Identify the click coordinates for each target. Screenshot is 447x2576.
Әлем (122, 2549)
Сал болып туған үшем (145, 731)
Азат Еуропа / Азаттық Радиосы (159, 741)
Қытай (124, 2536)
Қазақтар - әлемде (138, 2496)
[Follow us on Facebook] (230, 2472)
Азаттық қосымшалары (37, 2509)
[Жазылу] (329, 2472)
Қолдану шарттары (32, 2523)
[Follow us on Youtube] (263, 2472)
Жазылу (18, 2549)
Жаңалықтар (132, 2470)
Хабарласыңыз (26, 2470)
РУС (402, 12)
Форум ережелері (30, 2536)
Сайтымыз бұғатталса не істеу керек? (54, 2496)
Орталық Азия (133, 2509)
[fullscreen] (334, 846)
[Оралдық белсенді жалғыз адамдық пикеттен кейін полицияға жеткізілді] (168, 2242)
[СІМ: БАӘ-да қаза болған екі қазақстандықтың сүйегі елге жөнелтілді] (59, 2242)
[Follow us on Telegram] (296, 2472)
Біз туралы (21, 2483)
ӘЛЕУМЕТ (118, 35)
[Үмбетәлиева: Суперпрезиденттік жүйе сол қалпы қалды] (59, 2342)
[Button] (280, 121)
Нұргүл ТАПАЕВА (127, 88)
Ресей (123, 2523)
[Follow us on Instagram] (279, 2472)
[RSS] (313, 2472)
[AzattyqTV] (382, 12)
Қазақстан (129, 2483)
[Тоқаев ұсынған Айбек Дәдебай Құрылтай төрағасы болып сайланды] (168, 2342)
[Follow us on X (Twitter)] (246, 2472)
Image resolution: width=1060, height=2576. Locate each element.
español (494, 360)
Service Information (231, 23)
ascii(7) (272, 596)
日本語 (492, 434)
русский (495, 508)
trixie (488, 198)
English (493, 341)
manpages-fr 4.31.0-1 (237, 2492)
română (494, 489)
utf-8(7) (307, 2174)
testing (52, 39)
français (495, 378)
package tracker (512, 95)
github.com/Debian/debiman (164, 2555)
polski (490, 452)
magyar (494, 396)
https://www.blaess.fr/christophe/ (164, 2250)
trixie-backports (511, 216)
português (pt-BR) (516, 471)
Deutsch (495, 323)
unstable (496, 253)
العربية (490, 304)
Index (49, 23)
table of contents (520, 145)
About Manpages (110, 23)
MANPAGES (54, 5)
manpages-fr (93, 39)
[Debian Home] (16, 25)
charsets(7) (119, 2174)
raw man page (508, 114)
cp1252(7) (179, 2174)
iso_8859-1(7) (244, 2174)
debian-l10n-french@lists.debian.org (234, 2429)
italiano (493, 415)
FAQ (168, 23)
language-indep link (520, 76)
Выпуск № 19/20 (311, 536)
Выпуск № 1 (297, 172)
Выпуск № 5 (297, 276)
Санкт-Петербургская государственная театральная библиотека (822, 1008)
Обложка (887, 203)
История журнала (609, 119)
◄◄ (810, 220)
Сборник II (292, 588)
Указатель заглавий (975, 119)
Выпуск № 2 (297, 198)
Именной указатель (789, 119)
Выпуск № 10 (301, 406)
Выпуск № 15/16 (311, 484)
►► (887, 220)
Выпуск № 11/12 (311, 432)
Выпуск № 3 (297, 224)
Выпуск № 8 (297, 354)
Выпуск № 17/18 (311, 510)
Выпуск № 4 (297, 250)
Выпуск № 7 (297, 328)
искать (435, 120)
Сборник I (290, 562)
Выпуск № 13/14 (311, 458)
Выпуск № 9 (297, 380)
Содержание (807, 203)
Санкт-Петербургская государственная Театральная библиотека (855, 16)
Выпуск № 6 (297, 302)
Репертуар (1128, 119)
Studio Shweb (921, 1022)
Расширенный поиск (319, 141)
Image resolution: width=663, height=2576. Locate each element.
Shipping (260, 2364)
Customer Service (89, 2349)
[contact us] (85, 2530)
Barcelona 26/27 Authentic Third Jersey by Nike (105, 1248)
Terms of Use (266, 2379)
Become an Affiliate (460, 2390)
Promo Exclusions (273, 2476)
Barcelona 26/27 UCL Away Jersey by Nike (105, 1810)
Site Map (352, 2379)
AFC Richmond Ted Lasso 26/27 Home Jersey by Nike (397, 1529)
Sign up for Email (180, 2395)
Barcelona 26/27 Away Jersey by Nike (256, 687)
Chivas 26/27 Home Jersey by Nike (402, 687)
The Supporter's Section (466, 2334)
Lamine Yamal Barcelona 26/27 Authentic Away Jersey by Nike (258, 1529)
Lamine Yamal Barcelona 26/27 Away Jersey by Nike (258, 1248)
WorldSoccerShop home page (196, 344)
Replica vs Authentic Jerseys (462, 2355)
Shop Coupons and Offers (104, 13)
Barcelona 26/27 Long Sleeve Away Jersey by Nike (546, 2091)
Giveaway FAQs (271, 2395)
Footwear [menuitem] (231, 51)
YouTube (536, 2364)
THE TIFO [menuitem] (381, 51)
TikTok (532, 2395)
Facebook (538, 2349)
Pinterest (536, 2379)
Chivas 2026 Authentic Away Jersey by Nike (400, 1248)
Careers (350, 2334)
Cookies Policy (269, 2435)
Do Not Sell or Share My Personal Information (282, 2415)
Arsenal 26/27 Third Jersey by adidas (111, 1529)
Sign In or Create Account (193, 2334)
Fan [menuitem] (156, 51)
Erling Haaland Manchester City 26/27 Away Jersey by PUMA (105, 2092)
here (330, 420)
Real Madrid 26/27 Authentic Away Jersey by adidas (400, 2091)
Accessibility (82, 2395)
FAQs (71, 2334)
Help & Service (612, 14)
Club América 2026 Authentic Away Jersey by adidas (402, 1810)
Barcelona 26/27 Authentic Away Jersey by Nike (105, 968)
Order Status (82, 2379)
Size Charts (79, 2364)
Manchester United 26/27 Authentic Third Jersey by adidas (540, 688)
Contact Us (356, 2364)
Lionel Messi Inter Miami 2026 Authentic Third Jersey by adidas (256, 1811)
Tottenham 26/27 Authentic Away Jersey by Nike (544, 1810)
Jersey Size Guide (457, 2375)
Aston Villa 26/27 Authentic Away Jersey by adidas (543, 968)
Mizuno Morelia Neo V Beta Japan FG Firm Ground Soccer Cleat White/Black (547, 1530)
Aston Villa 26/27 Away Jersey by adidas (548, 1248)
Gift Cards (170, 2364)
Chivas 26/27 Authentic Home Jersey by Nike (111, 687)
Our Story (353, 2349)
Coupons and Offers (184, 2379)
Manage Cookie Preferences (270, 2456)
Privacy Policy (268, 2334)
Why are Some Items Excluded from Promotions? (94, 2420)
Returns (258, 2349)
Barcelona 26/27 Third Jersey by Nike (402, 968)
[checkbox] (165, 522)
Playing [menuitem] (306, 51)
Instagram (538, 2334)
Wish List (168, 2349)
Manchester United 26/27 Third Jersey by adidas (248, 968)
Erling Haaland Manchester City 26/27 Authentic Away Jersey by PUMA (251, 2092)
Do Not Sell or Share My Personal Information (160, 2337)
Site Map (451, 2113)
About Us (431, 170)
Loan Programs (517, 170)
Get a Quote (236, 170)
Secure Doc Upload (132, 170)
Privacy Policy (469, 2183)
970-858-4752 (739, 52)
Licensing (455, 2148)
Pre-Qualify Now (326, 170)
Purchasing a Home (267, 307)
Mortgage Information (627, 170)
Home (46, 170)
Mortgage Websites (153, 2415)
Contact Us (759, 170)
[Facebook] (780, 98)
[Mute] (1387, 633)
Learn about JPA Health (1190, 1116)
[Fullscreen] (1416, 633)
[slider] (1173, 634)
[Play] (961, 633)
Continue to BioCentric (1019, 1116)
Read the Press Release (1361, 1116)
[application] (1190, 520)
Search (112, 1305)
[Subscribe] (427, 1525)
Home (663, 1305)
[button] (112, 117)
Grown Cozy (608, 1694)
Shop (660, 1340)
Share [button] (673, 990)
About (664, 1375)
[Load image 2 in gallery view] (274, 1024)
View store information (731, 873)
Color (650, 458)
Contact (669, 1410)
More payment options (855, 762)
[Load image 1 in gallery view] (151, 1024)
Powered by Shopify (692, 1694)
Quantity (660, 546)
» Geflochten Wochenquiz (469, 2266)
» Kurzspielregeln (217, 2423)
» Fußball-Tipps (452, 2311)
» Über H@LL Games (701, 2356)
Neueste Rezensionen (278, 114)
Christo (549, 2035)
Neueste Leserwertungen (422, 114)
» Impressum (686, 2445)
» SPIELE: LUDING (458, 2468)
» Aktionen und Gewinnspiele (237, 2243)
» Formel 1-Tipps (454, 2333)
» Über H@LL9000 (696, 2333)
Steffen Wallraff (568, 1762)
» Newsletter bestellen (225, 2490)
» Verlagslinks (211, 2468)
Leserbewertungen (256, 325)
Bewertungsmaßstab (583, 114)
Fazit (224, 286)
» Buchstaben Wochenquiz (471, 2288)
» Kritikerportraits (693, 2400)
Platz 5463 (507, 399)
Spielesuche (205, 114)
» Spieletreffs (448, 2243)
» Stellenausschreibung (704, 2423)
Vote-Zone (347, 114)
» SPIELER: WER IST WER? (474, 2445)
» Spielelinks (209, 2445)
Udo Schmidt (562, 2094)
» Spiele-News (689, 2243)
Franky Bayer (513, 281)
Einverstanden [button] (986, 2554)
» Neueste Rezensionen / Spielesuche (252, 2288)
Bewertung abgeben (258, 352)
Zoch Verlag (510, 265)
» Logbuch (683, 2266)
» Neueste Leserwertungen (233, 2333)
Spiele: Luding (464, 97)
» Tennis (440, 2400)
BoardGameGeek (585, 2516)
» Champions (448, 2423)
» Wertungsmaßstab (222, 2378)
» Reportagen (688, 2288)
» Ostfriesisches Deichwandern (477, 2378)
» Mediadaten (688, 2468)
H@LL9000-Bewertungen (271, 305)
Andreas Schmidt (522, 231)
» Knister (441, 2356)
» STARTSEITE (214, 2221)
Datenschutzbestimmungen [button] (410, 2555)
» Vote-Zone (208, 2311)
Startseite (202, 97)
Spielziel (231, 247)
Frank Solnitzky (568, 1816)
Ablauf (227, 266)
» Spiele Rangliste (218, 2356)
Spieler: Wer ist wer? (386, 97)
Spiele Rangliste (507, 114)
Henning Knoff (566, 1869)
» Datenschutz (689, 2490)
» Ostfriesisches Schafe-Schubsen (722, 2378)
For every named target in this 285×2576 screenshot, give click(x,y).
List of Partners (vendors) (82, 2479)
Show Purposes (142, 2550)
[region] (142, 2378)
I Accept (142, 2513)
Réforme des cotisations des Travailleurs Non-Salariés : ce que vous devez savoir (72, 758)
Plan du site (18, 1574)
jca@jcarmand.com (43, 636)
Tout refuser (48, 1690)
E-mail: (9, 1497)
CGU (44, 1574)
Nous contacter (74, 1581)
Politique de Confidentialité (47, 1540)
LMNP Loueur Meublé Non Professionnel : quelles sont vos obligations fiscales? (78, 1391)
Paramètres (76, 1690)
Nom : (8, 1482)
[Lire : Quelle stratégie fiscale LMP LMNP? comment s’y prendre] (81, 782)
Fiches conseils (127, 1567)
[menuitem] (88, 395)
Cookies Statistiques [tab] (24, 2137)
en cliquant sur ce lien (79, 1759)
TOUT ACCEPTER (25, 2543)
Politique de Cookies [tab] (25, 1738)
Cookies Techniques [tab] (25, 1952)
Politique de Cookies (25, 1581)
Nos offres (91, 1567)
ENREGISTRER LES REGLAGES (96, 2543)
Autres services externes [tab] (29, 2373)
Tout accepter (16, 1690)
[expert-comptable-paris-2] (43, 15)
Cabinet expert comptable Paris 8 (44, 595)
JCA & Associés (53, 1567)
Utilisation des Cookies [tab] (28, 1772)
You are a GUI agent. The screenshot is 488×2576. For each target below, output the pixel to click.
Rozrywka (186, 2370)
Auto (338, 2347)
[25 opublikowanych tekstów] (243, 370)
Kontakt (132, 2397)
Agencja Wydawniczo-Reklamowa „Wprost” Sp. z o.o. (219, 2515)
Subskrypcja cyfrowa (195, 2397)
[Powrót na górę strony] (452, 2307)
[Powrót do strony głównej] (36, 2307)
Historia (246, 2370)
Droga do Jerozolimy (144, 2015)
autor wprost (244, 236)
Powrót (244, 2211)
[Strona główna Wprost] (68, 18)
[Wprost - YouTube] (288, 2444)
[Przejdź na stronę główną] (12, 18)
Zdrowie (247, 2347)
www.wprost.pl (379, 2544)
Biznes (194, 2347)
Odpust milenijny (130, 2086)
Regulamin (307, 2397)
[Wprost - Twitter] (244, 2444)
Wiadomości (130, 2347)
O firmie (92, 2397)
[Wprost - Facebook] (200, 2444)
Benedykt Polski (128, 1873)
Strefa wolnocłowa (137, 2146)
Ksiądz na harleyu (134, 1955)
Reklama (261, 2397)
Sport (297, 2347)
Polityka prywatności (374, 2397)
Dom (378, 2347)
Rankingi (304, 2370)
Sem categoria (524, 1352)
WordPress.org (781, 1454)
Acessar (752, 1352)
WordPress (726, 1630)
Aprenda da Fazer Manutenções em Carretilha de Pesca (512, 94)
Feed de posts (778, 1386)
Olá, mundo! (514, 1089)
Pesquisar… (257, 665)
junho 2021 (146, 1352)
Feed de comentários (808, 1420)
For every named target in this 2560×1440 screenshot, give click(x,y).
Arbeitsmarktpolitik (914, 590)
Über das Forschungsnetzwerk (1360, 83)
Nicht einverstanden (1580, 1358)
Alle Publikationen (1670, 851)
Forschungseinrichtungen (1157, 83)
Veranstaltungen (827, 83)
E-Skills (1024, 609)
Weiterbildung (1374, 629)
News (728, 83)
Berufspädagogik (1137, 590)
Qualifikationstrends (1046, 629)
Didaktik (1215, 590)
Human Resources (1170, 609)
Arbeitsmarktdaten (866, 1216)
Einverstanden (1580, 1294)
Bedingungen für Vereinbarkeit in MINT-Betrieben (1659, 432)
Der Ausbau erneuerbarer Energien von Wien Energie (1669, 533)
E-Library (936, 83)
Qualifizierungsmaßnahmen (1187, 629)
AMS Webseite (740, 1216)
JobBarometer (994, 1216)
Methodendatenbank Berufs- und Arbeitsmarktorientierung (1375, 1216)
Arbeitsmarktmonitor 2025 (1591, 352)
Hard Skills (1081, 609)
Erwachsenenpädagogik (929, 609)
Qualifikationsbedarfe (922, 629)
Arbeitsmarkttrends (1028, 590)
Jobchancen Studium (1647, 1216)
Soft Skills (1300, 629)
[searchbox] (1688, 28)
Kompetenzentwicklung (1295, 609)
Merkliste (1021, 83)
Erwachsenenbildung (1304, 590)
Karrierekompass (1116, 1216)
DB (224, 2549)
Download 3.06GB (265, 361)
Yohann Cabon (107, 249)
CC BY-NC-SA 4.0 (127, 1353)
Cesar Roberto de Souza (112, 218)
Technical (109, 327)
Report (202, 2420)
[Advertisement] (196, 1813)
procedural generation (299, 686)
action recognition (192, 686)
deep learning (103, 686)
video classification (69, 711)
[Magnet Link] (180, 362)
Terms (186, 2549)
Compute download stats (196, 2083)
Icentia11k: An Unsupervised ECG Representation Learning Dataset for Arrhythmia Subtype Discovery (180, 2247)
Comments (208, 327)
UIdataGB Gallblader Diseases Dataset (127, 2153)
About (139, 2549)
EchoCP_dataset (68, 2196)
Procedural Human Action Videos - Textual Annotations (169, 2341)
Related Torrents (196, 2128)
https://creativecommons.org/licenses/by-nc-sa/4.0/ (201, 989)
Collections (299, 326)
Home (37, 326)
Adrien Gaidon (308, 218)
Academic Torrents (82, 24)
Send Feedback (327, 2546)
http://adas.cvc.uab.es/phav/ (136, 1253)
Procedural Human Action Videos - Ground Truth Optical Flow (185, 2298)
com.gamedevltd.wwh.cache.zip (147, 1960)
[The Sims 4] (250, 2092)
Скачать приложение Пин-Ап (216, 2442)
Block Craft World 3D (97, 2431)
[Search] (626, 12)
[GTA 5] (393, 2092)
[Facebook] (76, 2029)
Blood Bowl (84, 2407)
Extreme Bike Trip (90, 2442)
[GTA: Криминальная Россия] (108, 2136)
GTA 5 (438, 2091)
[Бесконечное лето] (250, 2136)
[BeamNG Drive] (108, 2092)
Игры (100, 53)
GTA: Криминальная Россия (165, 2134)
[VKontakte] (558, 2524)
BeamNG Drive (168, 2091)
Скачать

####

TASK: Reproduce, exactly as they stand in the data above, the lines from the one that holds "Arbeitsmarktpolitik (914, 590)" to the one that holds "Human Resources (1170, 609)", inclusive.

SOLUTION:
Arbeitsmarktpolitik (914, 590)
Über das Forschungsnetzwerk (1360, 83)
Nicht einverstanden (1580, 1358)
Alle Publikationen (1670, 851)
Forschungseinrichtungen (1157, 83)
Veranstaltungen (827, 83)
E-Skills (1024, 609)
Weiterbildung (1374, 629)
News (728, 83)
Berufspädagogik (1137, 590)
Qualifikationstrends (1046, 629)
Didaktik (1215, 590)
Human Resources (1170, 609)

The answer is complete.